### WORK ORDER
Copy out the part that opens with the line containing "The height and width of the screenshot is (600, 600)." and closes with the line containing "center [1739, 80].", both lines included, and omit the pictures from your answer.

### EXCERPTED RECORDS
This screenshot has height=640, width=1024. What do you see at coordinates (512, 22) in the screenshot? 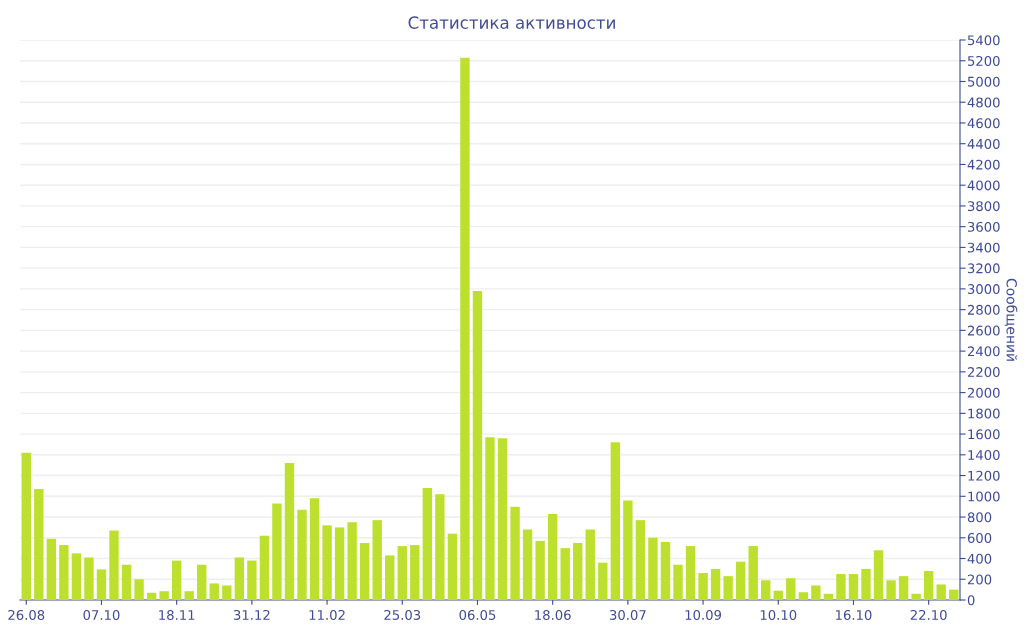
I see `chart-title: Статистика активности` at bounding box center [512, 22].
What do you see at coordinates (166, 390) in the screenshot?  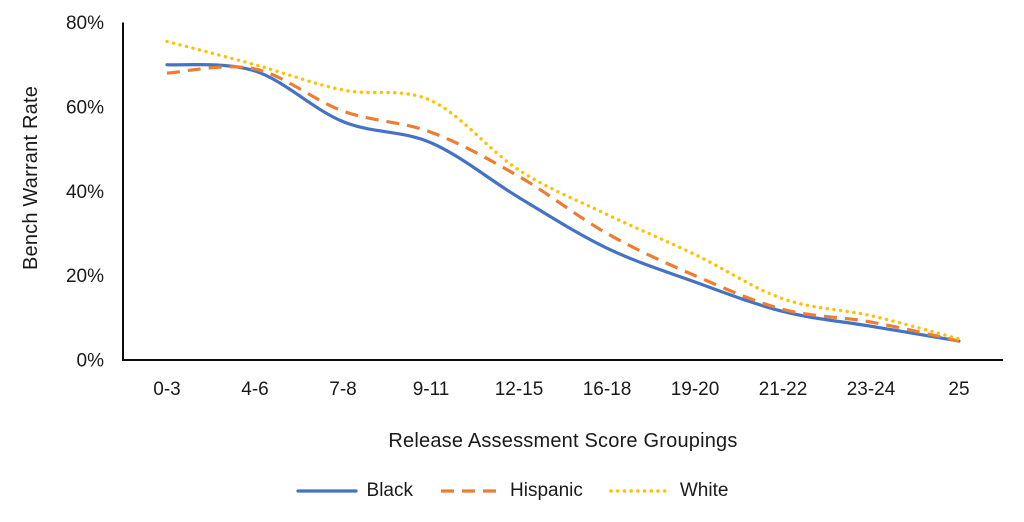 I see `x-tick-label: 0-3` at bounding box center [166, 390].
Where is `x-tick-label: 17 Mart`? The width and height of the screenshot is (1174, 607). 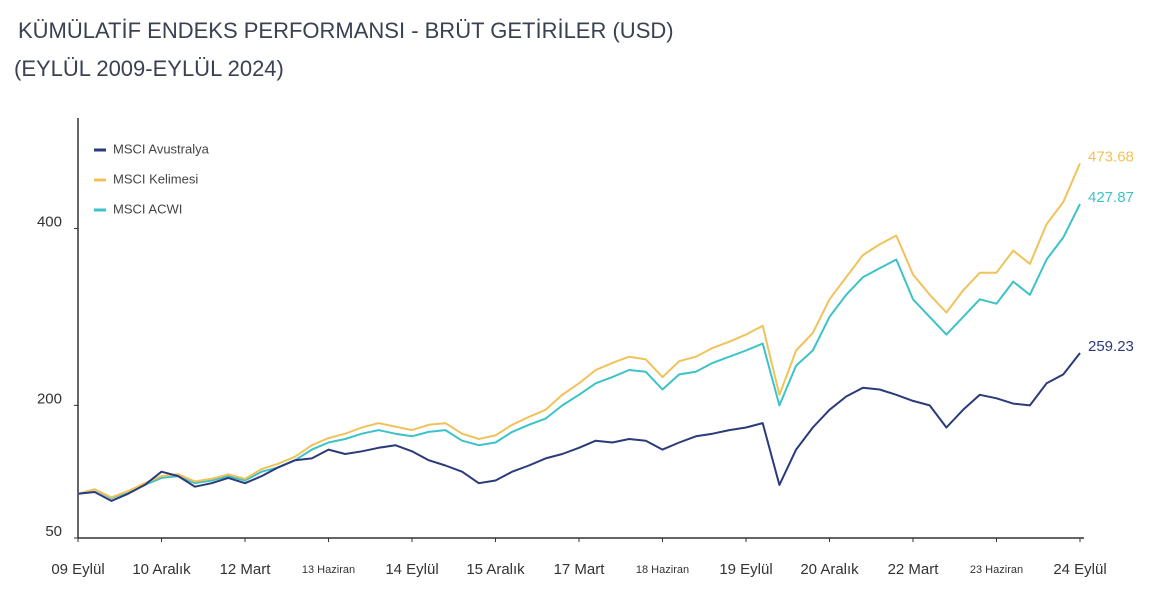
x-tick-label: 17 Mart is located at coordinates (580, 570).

==

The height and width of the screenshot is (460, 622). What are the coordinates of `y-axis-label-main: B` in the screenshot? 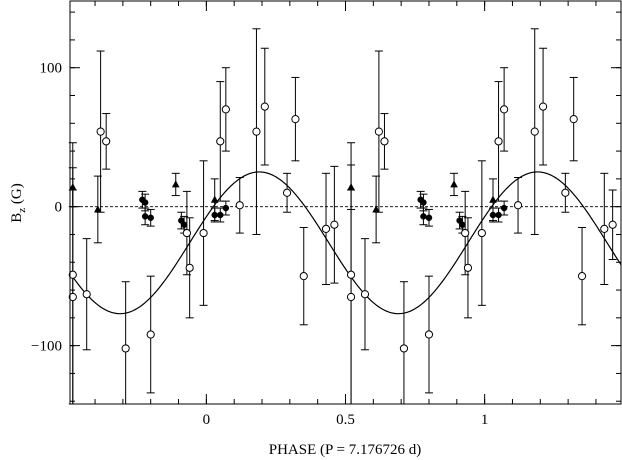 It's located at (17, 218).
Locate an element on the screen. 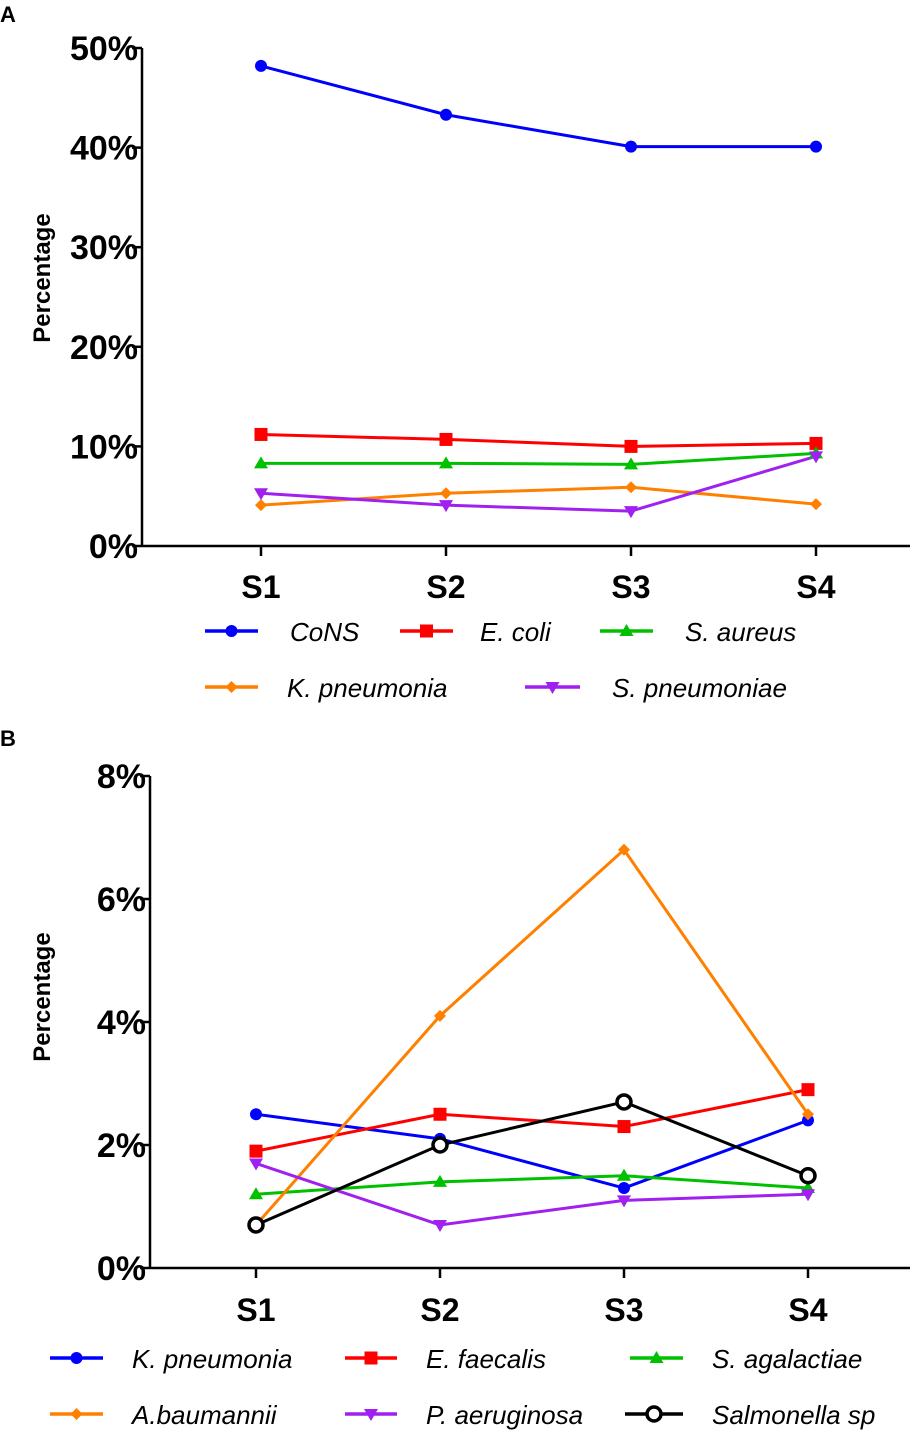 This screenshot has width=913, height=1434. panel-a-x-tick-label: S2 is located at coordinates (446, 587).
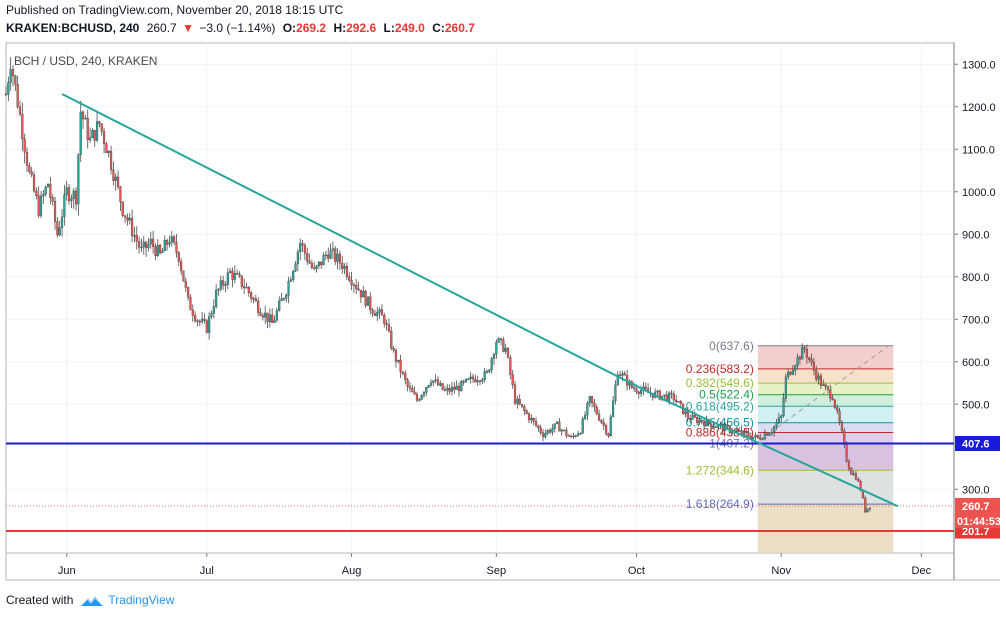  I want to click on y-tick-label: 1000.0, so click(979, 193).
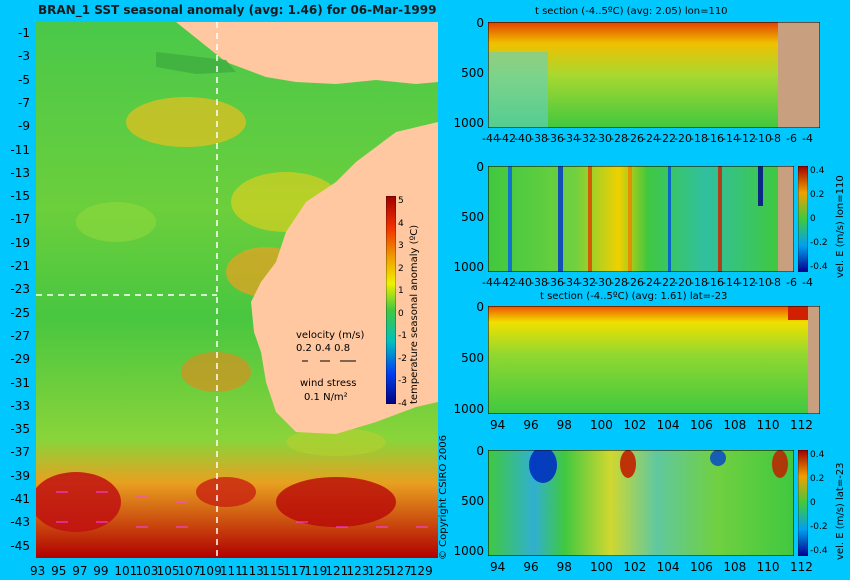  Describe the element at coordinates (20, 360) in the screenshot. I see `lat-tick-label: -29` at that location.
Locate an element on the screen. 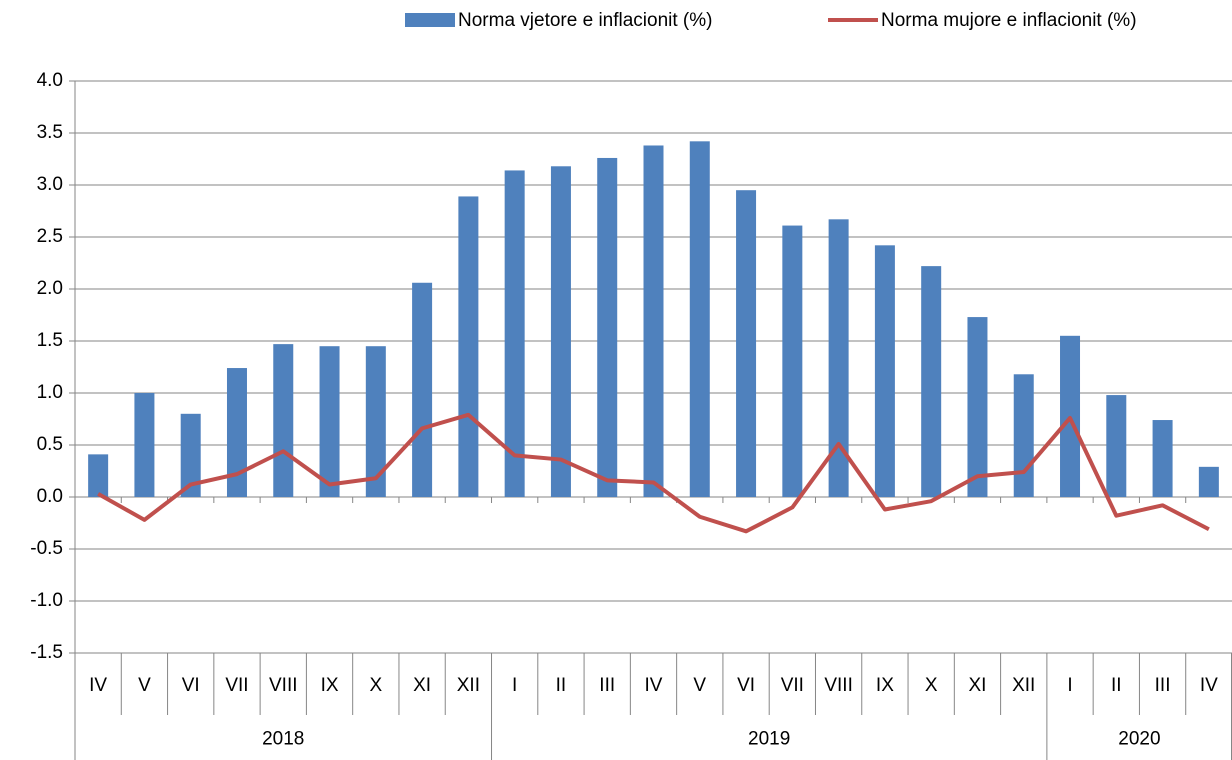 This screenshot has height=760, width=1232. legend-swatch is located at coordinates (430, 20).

==

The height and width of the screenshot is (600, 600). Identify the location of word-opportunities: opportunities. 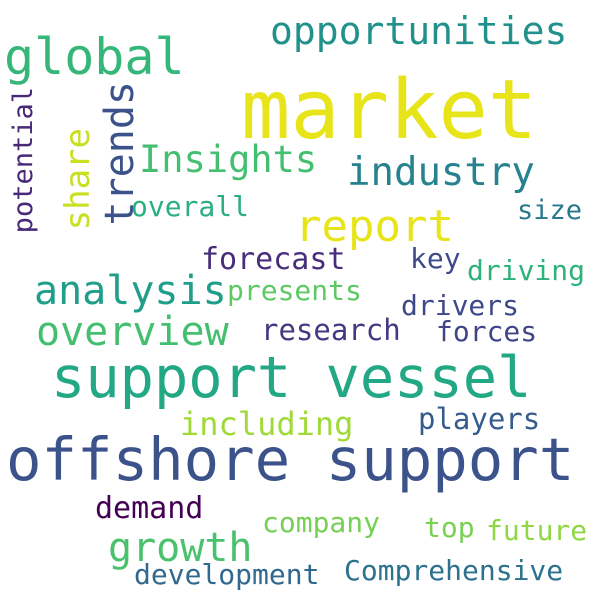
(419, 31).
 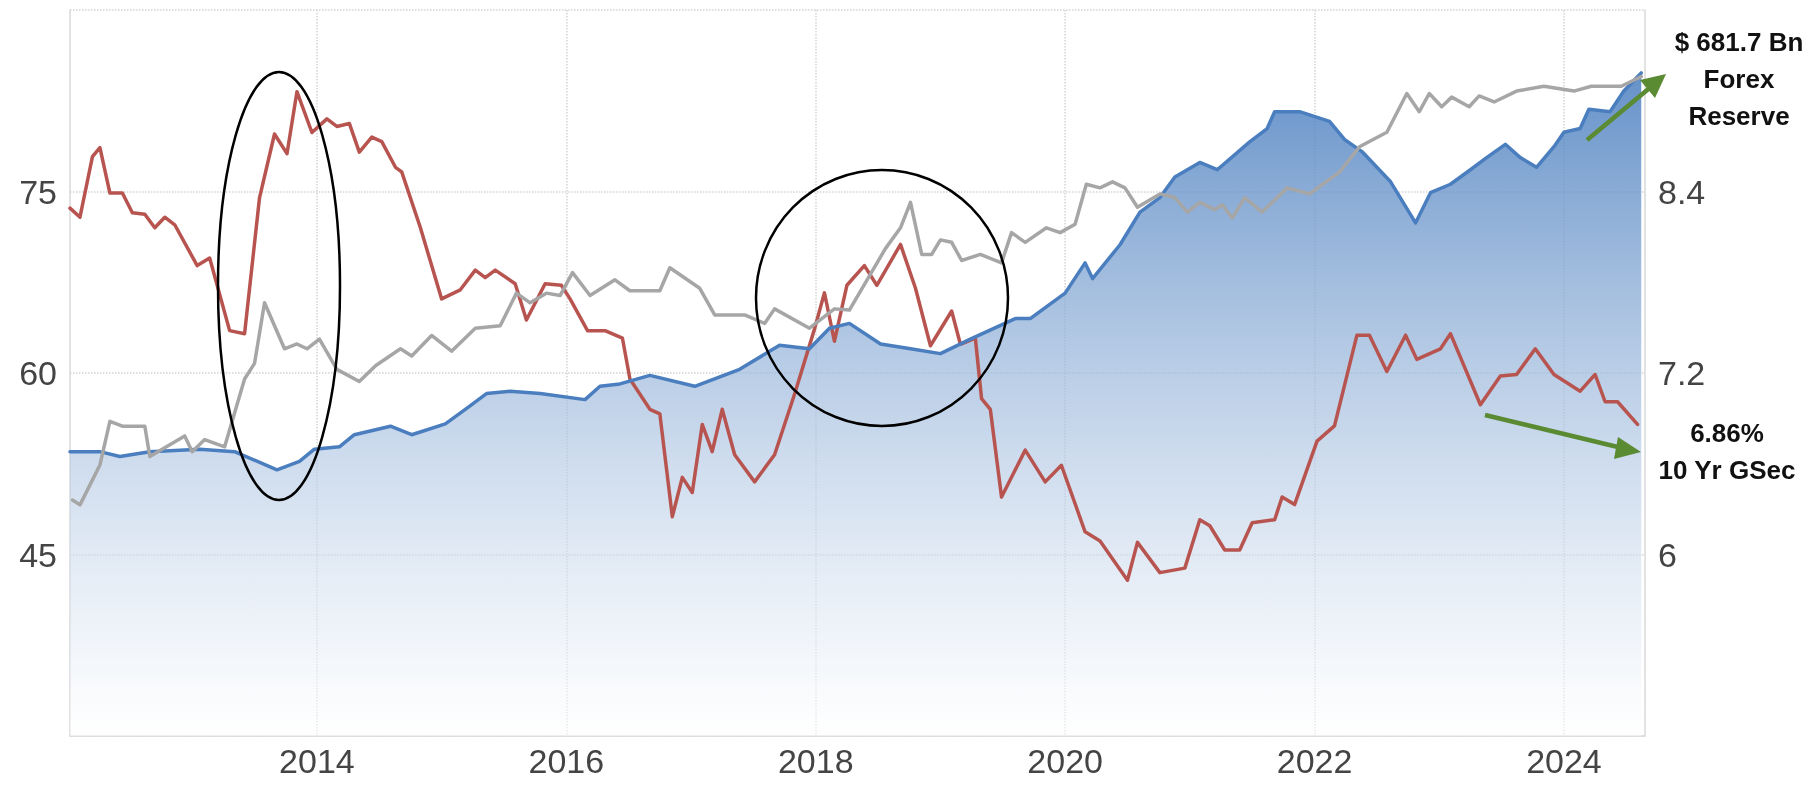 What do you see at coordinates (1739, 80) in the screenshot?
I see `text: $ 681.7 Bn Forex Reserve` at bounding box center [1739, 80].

### ANSWER TO THIS PROBLEM
The height and width of the screenshot is (600, 600). Identify the location of word-opportunities: opportunities. 
(419, 31).
  What do you see at coordinates (1739, 80) in the screenshot?
I see `text: $ 681.7 Bn Forex Reserve` at bounding box center [1739, 80].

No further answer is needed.